1 Construct Definition

Constructs are the means by which science orders observations. We take it on faith that the universe of our observations can be ordered and subsequently understood with a comparatively small number of constructs or inferred organizing influences. Observations are aggregated and constructs created through the mental process of abstraction and induction. When we observe a group of children and describe some of the children as more aggressive than others, we employ a construct. We create the construct “aggression” by observing that certain behaviors tend to vary together and this pattern of covariation among observations we come to designate as aggression. In describing the differences in behavior among children, we might conclude that one child is much more aggressive than other children. We arrive at this conclusion informally by summing up the frequency of observed aggressive acts and we use the total score as an index of each child’s level of aggression. These total scores are then compared and we arrive at decisions about each child.

This process of weighting individual observations, aggregating the observations into a total score and then checking the quality of the construct score by determining how well the total score can predict the original observations happens so fast and so frequently and works so well in our everyday lives, that there is seldom need to reflect critically on the process itself. The search for pattern or regularity among observations is, it seems, just as central to our daily lives as it is to scientific activity. Perhaps because the process of observation, abstraction and construct formation is so fundamental to daily functioning, it is taken for granted in behavioral science research. Often observations in the form of questionnaire items and test questions are aggregated without adequately examining the assumptions and implications inherent in the summation and averaging procedures. The simple fact that observations are combined and a total score computed means that we entertain a hypothesis that the observations are in some way related to one another. If the observations are uncorrelated, then combining them into a total score is a meaningless undertaking, since the total or construct score will carry no information about the original observations and consequently will be of no value in explaining anything else. If, however, the observations are correlated, then the construct score has meaning. Precisely what meaning depends upon the perceived nature of the organizing influences responsible for the correlations among observations.

Record excerpts:
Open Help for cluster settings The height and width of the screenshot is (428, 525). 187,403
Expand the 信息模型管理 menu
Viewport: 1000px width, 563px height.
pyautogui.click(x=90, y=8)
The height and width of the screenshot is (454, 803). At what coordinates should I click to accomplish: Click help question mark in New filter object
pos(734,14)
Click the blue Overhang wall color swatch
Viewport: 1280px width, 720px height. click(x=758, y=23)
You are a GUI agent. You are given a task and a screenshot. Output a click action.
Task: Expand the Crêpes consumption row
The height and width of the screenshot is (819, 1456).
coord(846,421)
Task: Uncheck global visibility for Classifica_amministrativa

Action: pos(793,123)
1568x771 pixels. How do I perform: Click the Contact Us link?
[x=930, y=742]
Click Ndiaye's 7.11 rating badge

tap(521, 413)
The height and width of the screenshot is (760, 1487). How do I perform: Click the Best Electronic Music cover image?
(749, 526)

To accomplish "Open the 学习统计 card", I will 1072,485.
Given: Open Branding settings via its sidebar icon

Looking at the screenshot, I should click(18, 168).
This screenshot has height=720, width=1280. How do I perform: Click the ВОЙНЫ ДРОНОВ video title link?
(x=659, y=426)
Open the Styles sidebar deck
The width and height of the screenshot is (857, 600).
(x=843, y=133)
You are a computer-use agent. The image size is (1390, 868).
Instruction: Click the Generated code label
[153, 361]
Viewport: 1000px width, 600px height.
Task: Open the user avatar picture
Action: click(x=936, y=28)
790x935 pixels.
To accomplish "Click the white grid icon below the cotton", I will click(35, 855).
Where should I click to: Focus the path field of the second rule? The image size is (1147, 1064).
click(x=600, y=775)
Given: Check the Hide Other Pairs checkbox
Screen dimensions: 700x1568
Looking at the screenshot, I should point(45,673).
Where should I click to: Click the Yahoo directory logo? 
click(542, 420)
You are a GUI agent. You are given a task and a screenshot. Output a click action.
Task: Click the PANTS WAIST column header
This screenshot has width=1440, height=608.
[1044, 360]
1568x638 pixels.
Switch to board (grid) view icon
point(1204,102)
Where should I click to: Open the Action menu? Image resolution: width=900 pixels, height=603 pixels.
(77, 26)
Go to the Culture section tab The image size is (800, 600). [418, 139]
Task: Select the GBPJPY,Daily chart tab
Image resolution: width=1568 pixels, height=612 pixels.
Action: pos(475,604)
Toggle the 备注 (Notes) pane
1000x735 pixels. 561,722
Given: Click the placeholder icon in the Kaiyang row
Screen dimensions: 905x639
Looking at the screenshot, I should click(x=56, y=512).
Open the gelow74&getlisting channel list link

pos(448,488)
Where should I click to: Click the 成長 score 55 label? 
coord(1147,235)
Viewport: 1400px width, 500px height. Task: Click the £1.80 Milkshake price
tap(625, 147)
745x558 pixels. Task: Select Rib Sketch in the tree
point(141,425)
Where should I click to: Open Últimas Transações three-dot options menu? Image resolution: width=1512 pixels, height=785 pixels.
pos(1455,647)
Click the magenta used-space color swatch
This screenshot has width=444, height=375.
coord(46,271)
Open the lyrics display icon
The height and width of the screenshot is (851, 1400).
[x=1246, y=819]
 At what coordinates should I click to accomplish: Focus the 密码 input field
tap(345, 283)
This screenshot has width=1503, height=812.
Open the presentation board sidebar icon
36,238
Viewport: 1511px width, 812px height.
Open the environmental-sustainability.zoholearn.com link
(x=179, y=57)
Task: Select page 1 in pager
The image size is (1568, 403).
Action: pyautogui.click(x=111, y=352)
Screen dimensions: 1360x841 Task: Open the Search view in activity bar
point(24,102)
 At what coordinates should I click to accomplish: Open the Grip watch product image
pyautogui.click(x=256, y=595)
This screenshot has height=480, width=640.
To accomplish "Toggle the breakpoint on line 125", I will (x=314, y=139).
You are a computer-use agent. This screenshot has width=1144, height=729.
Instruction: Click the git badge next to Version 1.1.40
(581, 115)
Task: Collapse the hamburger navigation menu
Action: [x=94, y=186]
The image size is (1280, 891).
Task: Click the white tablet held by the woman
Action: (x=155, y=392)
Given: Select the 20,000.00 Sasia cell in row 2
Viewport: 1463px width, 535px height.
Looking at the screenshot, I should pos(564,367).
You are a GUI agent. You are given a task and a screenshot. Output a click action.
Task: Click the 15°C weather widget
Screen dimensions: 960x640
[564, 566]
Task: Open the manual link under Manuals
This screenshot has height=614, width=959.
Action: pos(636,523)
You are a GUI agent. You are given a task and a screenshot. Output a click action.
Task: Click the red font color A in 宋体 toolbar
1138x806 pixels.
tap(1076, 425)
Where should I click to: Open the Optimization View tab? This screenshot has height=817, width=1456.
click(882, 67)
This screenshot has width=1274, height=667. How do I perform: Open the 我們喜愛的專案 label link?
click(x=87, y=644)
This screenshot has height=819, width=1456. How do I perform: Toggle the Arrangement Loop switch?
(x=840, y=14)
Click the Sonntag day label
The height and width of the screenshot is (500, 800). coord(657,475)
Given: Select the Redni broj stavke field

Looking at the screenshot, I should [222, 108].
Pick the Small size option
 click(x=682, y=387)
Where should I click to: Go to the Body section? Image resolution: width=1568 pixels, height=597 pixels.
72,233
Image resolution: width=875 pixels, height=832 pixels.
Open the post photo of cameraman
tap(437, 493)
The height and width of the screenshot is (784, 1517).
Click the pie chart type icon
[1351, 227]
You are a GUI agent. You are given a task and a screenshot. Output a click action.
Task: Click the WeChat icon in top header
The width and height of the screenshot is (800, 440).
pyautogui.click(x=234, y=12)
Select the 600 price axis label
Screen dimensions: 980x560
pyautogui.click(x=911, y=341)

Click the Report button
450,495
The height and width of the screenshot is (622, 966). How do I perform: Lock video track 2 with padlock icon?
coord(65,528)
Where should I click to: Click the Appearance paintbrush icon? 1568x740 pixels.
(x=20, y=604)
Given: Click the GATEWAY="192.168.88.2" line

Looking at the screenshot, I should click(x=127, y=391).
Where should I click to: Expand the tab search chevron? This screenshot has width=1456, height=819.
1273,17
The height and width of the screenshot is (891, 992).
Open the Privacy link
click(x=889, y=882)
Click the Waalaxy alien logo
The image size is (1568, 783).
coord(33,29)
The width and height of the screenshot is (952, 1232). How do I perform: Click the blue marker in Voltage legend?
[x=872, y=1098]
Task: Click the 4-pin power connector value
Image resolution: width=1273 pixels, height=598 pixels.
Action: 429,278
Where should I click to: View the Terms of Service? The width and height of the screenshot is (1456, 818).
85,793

Objective: According to the text on construct definition, why is it meaningless to combine uncorrelated observations into a total score? Answer in one to three sentences.

Complete answer: If the observations are uncorrelated, the total or construct score carries no information about the original observations. As a result, it is of no value in explaining anything else.